WHAT IS NEEDED: Could you reproduce the records from the line with "Where should I click to: Select" through the end of the records, renaming "Premium Room" to "Deluxe Suite" and leaving all else unchanged?

GIVEN ENTRIES:
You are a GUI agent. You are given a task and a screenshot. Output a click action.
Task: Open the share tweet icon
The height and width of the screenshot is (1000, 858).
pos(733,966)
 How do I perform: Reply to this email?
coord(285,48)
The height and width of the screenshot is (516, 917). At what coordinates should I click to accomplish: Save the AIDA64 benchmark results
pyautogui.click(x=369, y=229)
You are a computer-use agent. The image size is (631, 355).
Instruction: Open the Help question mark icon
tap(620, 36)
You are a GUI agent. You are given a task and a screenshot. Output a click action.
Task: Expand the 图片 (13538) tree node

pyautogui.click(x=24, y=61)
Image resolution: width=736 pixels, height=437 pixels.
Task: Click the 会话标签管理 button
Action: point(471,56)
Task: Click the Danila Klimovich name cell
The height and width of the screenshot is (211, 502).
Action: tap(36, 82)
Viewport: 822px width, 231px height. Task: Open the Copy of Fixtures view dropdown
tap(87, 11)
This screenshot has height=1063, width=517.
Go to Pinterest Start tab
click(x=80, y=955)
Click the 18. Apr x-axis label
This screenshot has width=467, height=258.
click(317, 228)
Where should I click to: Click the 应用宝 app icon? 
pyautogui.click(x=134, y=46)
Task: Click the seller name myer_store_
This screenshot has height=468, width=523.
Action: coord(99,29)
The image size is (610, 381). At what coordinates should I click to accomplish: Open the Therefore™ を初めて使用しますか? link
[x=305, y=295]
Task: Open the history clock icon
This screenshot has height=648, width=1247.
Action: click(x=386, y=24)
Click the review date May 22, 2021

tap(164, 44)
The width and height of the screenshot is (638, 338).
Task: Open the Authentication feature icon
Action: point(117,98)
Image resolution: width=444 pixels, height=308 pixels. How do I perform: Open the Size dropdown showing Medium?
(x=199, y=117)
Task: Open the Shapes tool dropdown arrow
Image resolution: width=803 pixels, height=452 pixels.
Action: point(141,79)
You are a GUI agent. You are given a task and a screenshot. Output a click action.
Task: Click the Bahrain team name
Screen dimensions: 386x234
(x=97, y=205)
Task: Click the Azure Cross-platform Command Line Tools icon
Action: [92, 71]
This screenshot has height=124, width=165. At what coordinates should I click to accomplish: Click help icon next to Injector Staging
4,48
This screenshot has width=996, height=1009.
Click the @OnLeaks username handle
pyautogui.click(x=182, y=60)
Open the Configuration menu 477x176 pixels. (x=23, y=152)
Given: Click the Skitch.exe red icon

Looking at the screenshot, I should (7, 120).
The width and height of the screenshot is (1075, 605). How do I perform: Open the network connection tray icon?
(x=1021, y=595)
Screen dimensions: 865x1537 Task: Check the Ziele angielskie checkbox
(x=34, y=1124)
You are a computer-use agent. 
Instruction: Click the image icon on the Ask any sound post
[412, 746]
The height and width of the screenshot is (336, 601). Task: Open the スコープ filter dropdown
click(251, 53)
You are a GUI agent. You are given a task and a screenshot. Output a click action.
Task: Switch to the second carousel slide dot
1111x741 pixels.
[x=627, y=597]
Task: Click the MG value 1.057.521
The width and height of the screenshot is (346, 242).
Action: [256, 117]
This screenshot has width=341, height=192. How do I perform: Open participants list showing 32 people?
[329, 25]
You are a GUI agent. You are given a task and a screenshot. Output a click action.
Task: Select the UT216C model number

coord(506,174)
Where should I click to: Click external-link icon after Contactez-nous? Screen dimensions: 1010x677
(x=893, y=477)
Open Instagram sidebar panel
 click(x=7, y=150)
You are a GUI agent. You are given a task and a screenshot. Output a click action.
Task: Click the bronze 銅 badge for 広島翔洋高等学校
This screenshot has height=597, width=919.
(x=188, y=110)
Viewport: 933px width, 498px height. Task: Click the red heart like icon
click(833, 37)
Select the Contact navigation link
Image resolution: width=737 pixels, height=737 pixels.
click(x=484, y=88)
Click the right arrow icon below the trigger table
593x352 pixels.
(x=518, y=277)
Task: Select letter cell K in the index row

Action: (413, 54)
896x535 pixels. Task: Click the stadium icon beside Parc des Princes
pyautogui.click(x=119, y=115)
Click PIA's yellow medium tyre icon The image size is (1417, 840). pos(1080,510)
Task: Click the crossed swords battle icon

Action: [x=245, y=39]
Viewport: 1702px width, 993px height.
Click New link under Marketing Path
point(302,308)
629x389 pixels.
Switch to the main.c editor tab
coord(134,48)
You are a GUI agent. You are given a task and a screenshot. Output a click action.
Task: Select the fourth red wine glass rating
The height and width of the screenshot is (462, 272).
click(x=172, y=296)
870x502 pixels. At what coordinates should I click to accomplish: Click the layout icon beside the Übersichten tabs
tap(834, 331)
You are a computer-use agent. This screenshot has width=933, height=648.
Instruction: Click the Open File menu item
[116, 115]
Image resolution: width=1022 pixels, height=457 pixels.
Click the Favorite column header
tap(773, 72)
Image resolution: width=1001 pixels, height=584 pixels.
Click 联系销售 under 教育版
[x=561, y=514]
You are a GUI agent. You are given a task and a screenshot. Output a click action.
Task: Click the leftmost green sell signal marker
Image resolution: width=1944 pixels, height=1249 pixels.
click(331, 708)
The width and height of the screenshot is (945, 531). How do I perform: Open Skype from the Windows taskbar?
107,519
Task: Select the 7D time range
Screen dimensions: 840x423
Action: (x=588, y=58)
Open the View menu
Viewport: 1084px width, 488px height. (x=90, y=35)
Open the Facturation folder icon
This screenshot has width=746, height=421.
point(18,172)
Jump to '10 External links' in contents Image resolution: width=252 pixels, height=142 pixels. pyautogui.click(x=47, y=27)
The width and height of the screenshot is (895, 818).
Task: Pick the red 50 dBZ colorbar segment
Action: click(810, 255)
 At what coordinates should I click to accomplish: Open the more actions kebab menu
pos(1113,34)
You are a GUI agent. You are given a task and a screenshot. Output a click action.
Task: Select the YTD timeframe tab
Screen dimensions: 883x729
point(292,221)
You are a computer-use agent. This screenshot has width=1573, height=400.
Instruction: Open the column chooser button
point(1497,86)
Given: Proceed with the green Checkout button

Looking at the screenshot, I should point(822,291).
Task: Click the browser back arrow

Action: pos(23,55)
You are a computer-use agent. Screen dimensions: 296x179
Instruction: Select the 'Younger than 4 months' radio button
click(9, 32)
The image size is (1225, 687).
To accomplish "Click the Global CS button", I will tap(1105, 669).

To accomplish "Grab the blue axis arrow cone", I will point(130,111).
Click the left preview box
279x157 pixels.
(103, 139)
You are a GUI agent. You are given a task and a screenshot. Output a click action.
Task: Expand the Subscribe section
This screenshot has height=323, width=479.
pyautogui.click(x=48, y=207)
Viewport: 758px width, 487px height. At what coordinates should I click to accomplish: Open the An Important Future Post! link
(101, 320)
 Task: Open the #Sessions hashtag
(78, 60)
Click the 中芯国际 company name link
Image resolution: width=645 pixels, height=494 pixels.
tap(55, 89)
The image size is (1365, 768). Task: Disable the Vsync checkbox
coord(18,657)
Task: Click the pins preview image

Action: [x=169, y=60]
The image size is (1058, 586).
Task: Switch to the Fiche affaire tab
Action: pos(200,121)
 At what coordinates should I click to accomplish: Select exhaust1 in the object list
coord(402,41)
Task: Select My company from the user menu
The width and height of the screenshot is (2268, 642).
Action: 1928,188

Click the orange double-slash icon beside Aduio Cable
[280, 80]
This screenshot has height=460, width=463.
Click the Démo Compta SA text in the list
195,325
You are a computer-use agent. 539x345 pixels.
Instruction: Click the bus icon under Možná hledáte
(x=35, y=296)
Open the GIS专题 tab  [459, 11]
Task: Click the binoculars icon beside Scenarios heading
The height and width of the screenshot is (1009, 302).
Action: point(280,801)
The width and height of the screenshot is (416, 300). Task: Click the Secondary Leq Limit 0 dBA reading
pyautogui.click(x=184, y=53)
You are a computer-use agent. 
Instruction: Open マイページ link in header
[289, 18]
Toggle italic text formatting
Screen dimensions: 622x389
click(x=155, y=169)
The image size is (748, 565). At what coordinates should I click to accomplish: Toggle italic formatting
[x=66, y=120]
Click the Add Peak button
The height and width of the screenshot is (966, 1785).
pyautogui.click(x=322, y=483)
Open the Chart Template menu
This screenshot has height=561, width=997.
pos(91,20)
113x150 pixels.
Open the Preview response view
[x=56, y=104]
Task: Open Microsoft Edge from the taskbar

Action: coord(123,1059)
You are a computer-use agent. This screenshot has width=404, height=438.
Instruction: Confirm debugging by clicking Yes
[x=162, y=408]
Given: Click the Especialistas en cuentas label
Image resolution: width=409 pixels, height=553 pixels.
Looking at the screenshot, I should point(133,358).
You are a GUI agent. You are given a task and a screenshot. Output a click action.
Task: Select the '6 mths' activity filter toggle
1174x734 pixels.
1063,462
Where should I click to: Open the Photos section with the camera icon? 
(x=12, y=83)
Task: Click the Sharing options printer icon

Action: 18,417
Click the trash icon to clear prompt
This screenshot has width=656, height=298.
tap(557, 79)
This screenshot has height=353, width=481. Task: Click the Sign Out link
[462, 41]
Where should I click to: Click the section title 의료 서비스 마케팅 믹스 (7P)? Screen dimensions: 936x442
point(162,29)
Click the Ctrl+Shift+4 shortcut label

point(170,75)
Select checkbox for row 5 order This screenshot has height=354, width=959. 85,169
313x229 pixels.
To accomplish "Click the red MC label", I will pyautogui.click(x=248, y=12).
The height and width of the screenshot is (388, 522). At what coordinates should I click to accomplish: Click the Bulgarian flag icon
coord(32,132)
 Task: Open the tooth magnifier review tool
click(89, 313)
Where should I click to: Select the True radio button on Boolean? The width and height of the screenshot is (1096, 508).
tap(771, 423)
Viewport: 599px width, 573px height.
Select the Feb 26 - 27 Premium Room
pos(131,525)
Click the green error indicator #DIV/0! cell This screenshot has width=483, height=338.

FINAL RESULT:
Where should I click to: Select the True radio button on Boolean? The width and height of the screenshot is (1096, 508).
tap(771, 423)
Viewport: 599px width, 573px height.
Select the Feb 26 - 27 Deluxe Suite
pos(131,525)
Click the green error indicator #DIV/0! cell This screenshot has width=483, height=338.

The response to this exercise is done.